Sapvimsati (27)

9.4K 1.2K 70
                                    

Perasaan ini sama, tapi kenapa hati begitu egois tidak ingin bersama. Benar-benar trauma luka yang tidak ada habisnya.
***

"Wellcome home honey," sapa Vena saat membukakan pintu.

Dyah tersenyum dan memeluk neneknya. Mereka berjalan ke ruang tamu untuk beristirahat sejenak dari macetnya Jakarta. Meskipun hari sudah mulai malam, tidak ada kata tidak macet di hari Senin.

"Kamu lapar?" tanya Vena.

"Tidak nek," balas Dyah.

"Ini ponselmu, papa sudah membelikannya yang baru," ucap Zein sembari mengulurkan ponsel di depan Dyah.

"Memang ponselku yang lama di mana pa?"

"Mati, orang kamu ajak nyelam gitu," ucap Zein.

Dyah hanya terkekeh dan berterima kasih, papanya memang suka membuat kejutan. Tanpa Dyah minta saja papanya suka memberikan barang-barang yang bermanfaat, kadang sepulang kerja beliau juga membelikan boneka untuknya.

Alasannya sederhana, Dyah adalah putri kecilnya, sampai kapanpun. Meskipun ada laki-laki yang akan meminang putrinya nanti. Bagi Zein, Dyah adalah gadis kecilnya yang baru bisa nakal.

"Foto-foto Dyah hilang gak pa?" tanya Dyah sembari mengutak-atik ponselnya.

"Sepertinya engga, kamu cadangkan kan?" Dyah hanya mengangguk.

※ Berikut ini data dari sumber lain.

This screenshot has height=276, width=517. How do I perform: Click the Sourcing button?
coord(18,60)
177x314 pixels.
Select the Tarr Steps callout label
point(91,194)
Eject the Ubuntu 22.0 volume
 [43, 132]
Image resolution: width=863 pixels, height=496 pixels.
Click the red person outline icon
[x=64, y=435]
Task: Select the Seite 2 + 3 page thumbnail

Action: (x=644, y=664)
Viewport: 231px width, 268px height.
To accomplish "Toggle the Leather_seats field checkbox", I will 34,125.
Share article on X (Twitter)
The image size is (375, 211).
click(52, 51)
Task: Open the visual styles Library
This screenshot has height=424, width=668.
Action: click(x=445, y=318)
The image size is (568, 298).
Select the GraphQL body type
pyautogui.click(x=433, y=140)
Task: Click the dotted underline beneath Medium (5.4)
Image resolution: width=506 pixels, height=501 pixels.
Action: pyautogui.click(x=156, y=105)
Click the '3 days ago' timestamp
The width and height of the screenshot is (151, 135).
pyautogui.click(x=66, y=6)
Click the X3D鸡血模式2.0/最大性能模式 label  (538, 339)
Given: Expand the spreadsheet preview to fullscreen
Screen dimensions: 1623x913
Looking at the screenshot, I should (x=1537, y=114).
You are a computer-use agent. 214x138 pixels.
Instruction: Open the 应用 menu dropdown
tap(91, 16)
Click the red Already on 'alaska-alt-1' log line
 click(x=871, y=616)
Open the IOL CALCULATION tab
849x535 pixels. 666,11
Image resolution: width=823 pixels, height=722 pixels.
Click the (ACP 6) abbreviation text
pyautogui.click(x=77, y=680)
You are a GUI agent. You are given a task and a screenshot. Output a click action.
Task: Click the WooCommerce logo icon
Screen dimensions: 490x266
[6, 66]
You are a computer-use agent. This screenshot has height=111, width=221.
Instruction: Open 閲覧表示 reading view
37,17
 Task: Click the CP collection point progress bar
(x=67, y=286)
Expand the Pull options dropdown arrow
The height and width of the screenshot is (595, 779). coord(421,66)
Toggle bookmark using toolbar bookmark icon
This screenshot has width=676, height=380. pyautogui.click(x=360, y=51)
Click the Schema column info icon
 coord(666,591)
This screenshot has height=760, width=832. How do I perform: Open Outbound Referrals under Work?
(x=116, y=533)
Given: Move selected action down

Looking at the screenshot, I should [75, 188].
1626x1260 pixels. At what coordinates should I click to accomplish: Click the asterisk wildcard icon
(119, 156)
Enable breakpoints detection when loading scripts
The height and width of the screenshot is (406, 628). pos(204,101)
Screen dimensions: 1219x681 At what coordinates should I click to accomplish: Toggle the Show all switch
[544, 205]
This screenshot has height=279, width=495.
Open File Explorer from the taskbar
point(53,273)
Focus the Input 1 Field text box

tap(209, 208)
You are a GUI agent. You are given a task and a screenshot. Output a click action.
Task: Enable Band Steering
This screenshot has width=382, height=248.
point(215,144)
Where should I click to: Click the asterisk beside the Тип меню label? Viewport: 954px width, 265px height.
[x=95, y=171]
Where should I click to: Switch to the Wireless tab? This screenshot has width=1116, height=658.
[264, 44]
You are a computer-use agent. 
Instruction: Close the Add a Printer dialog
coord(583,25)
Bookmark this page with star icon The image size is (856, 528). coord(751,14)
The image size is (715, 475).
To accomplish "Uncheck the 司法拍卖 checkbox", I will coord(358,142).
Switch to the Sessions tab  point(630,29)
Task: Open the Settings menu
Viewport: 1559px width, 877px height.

Jarinya dengan leluasa melihat-lihat foto di galeri, sampai satu foto membuatnya terfokus.

Seorang gadis dengan tersenyum ke arah kamera dan laki-laki yang tersenyum tipis berdiri di belakangnya.

"Siapa itu?" tanya Zein yang ternyata melihat apa yang Dyah lihat di ponselnya.

"Waktu ada acara kampus pa," bohong Dyah.

"Kok pakai kostum kejawan gitu?"

"Temanya gitu dari sananya," Zein hanya memangut-mangut mendengar penjelasan sang putri.

"Tapi kalau di lihat-lihat dia mirip dosen kamu engga sih?" tanya Zein lagi.

"Masa? Mungkin sekilas aja pa, Dyah ke atas dulu ya, mau istirahat," pamit Dyah yang meninggalkan Zein sendirian di ruang tamu.

Saat menaiki tangga mata Dyah tertuju pada lukisan milik sang kakek yang tergantung di ruang keluarga. Sekali lagi mengingat memori itu membuat perasaan rindu muncul.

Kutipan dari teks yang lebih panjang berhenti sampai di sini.